Data under study:
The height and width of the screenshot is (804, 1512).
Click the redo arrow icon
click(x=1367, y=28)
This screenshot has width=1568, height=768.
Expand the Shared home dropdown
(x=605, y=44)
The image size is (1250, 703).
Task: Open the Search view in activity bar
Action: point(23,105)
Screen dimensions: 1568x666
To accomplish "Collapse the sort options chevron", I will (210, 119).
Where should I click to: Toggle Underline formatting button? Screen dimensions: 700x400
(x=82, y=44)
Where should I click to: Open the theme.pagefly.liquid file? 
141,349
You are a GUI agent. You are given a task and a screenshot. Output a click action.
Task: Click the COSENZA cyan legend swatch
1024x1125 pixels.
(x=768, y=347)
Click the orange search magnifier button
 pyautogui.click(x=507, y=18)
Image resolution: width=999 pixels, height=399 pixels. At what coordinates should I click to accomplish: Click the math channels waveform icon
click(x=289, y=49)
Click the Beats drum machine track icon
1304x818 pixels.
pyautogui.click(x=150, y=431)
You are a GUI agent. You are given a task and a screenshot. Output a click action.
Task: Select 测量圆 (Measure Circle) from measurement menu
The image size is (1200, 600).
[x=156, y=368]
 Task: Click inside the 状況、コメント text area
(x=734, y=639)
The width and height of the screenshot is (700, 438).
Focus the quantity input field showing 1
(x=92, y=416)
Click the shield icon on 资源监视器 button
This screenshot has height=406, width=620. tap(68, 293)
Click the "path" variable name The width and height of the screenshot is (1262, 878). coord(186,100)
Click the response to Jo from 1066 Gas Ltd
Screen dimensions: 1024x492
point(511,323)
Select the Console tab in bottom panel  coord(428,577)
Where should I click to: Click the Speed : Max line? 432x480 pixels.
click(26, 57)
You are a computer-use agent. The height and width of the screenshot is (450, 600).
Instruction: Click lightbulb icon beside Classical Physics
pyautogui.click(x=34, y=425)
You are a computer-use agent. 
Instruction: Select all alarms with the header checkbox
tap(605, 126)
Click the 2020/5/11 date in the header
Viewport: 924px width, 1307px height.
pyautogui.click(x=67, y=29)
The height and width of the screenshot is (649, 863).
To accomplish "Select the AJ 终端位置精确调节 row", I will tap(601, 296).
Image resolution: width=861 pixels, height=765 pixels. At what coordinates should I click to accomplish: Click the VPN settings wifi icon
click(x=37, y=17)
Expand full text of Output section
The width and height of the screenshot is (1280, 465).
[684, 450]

The problem: Determine how many lines in the data above include the word "computer", and state that number only.

Completed exercise: 2